On 2/12/19 9:30 AM, David Laight wrote:
From: Vineet Gupta
Sent: 12 February 2019 17:17
On 2/8/19 2:55 AM, Alexey Brodkin wrote:
By default ARCH_SLAB_MINALIGN is defined in "include/linux/slab.h" as "__alignof__(unsigned long long)" which looks fine but not for ARC.
Just for the record, the issue happens because a LLOCKD (exclusive 64-bit load) was trying to use a 32-bit aligned effective address (for atomic64_t), not allowed by ISA (LLOCKD can only take 64-bit aligned address, even when the CPU has unaligned access enabled).
This in turn was happening because this word is embedded in some other struct and happens to be 4 byte aligned
ARC tools ABI sets align of "long long" the same as for "long" = 4 instead of 8 one may think of.
Right, but __alignof__() doesn't have to return the alignment that would be used for a data item of the specified type. (Read the gcc 'bug' info for gory details.)
On i386 __alignof__(long long) is 8, but structure members of type 'long long' are 4 byte aligned and the alignment of a structure with a 'long long' member is only 4. (Although the microsoft compiler returns 4.)
Exactly my point that this fudging of outer alignment is no magic bullet.
IMO (and yes I knew about that i386 thing) this is just plain wrong. Of course we'll have to live with that crap, but that doesn't make it less crap.
Right, this was indeed unexpected and not like most other arches. ARCv2 ISA allows regular 64-bit loads/stores (LDD/STD) to take 32-bit aligned addresses. Thus ABI relaxing the alignment for 64-bit data potentially causes more packing and less space waste. But on the flip side we need to waste space at arbitrary places liek this.

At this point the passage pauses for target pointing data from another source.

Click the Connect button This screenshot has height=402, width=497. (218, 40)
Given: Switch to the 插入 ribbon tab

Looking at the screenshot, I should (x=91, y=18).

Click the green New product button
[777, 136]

So this is all good and theory, but I'm not 100% sure how slab alignment helps here (and is future proof). So the outer struct with embedded atomic64_t was allocated via slab and your patch ensures that outer struct is 64-bit aligned ?
Presumable 'atomic64_t' has an alignment attribute to force 8 byte alignment.
It does for ARC
typedef struct { aligned_u64 counter; } atomic64_t;
Note that atomic*_t is signed; also note that it doesn't matter in practise because -fno-strict-overflow.

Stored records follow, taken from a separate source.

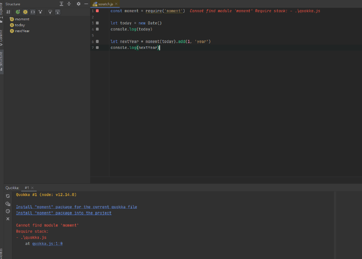This screenshot has width=362, height=259.
Task: Click the Sort Alphabetically icon in Structure
Action: 8,12
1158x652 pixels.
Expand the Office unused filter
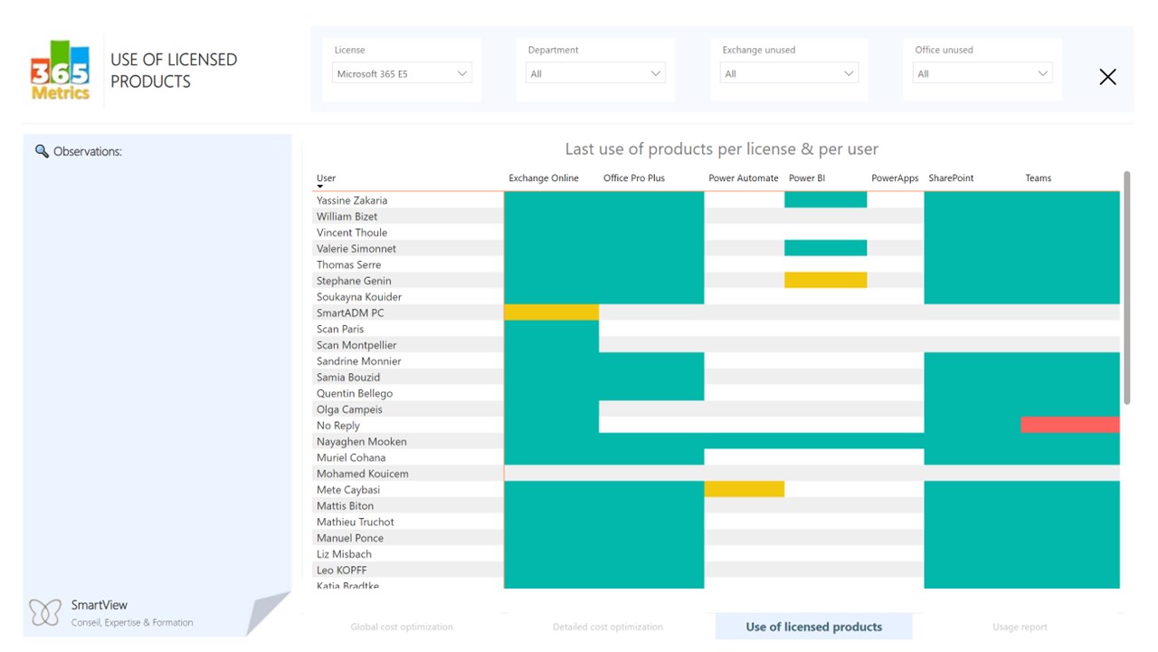coord(982,73)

Personally I think u64 and company should already force natural alignment; but alas. I though that was part of the reason we have __u64 and co., so that ABI is invariant to kernel alignment changes.
But how does that guarantee that all embedded atomic64_t in there will be 64-bit aligned (in future say) in the light of ARC ABI and the gcc bug/feature which Peter alluded to
https://gcc.gnu.org/bugzilla/show_bug.cgi?id=54188 https://gcc.gnu.org/bugzilla/show_bug.cgi?id=10360
I strongly agree with all those that say __alignof__ is broken and argue for the C11 _Alignof/alignof semantics.
In particular I think that:
T x;
struct foo { T x; };
alignof(x) == alignof(foo::x)
And:
Aggregates (structures and arrays) and unions assume the alignment of their most strictly aligned component.
Otherwise none of this is remotely usable.
Thus slab allocator may easily allocate a buffer which is 32-bit aligned. And most of the time it's OK until we start dealing with 64-bit atomics with special LLOCKD/SCONDD instructions which (as opposed to their 32-bit counterparts LLOCK/SCOND) operate with full 64-bit words but those words must be 64-bit aligned.
Some of this text needed to go above to give more context.
I suspect the slab allocator should be returning 8 byte aligned addresses on all systems....
why ? As I understand it is still not fool proof against the expected alignment of inner members. There ought to be a better way to enforce all this.
I agree that for ARC ARCH_SLAB_MINALIGN should be at least 8.
In the past I've proposed a GCC plugin / checker that would verify the alignment requirements against the various allocators.
For instance:
struct foo { spinlock_t a; int b; } __cacheline_aligned;
struct foo *my_foo = kmalloc(sizeof(struct foo), GFP_KERNEL);
would result in a warning; because obviously kmalloc (as per ARCH_SLAB_MINALIGN) doesn't respect the cacheline alignment of the type.
Of course; it appears our kmalloc() function definition doesn't even have a __malloc attribute, so there's plenty work to be done here.